|Richard Trumka - AFL CIO Chief|
DISCLAIMER BEGINS: I was nine years old when Martin Luther King, Jr. was assassinated on April 4th, 1968. Honestly, I didn't know who the man was when he died. But like so many other great figures in American History, I learned about him following his death. Typically greatness is bestowed upon you after your 'gone'.
He spoke of respect, dignity, and equality. He said, "I just want to do God's will. And he's allowed me to go to the mountain. And I've looked over, and I've seen the promised land! I may not get there with you, but I want you to know tonight that we as a people will get to the promised land."
He also spoke of a dream he had.
"I say to you today, my friends, that in spite of the difficulties and frustrations of the moment, I still have a dream. It is a dream deeply rooted in the American dream.
I have a dream that one day this nation will rise up and live out the true meaning of its creed: "We hold these truths to be self-evident: that all men are created equal."
I have a dream that one day on the red hills of Georgia the sons of former slaves and the sons of former slave owners will be able to sit down together at a table of brotherhood.
I have a dream that one day even the state of Mississippi, a desert state, sweltering with the heat of injustice and oppression, will be transformed into an oasis of freedom and justice.
I have a dream that my four children will one day live in a nation where they will not be judged by the color of their skin but by the content of their character.

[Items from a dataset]

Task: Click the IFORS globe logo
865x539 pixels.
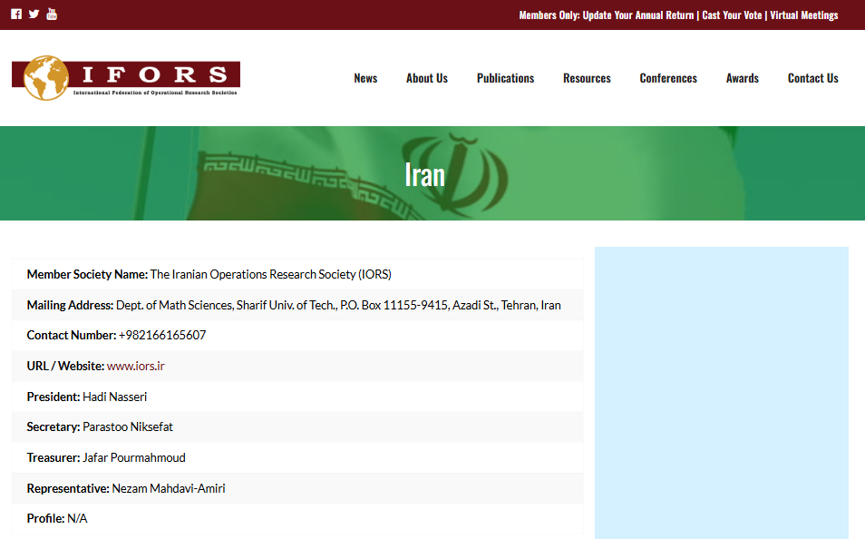Action: [x=45, y=78]
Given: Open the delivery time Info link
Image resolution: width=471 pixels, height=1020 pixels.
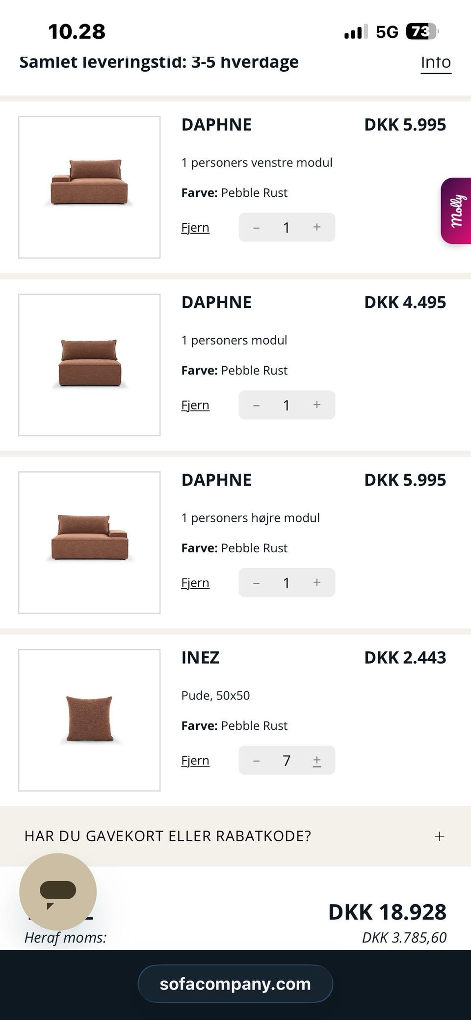Looking at the screenshot, I should (x=436, y=62).
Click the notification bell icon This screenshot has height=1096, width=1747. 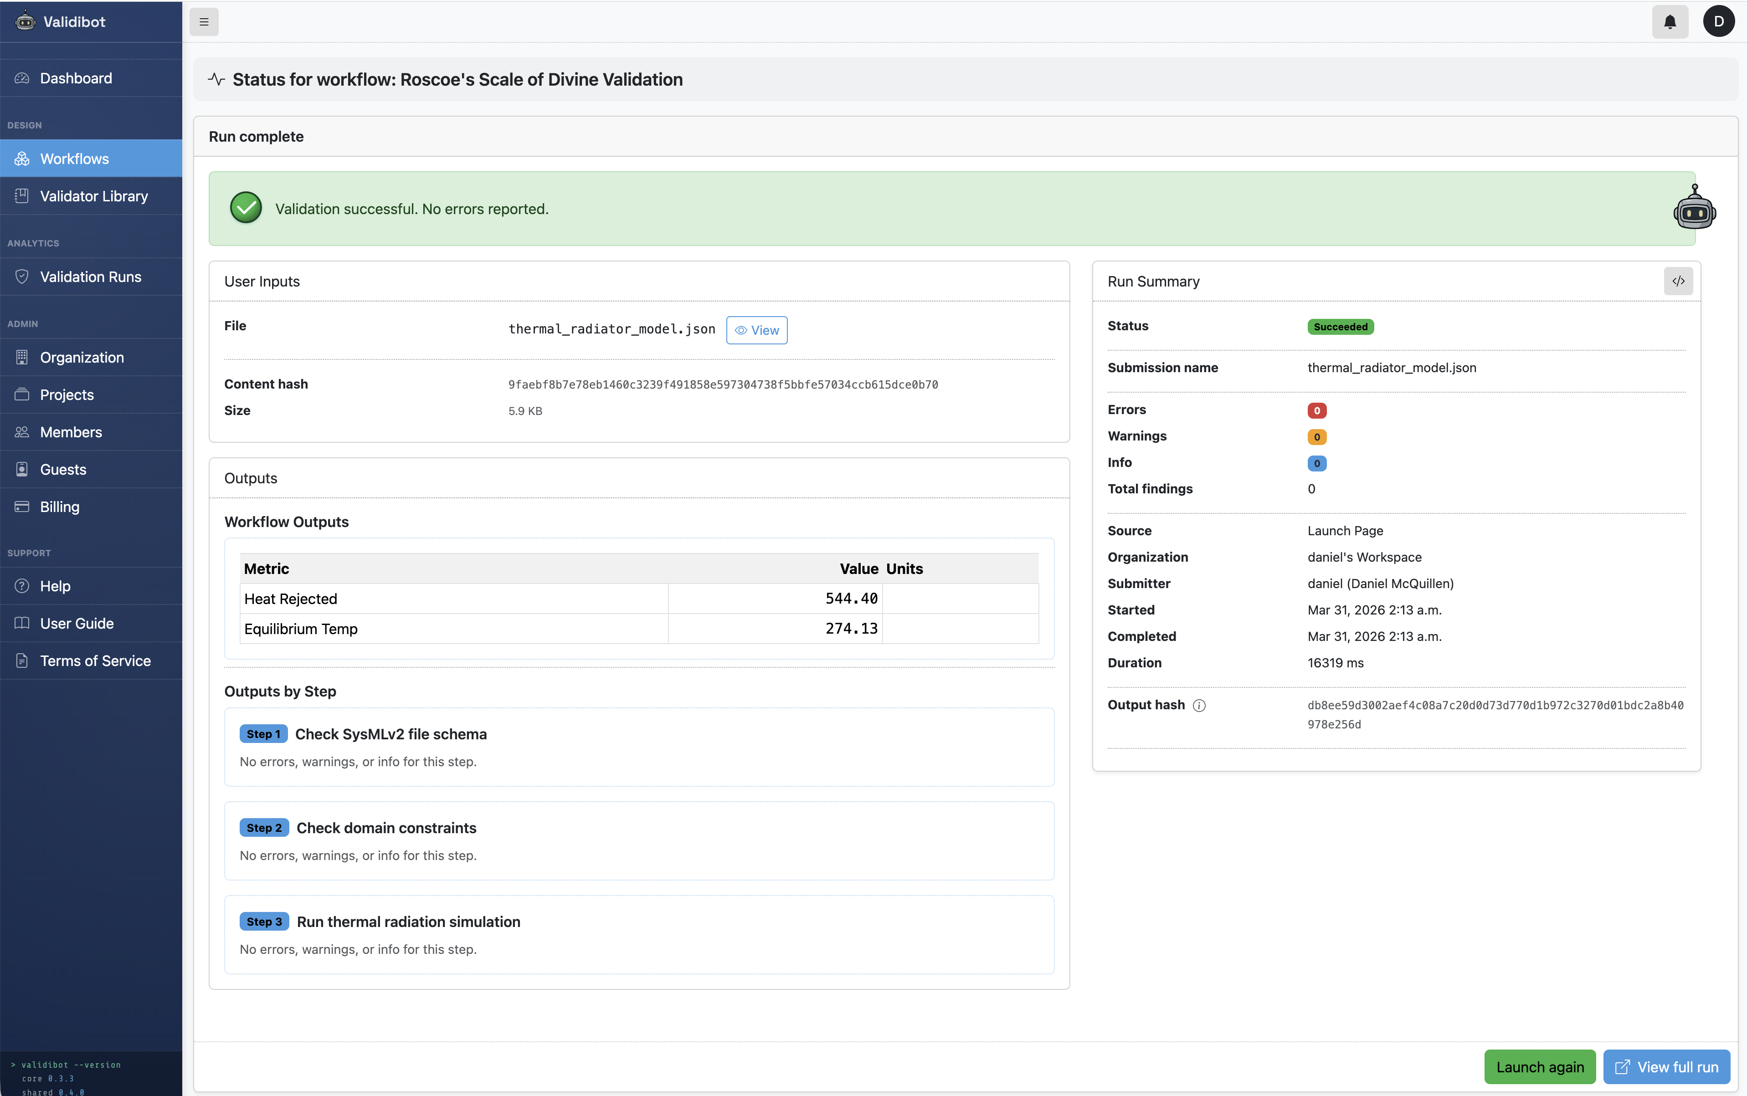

*Short exercise*
In the text about Martin Luther King, Jr., how old was the writer when King was assassinated? Rely only on the text about Martin Luther King, Jr. for your answer.

*The response*
Nine years old.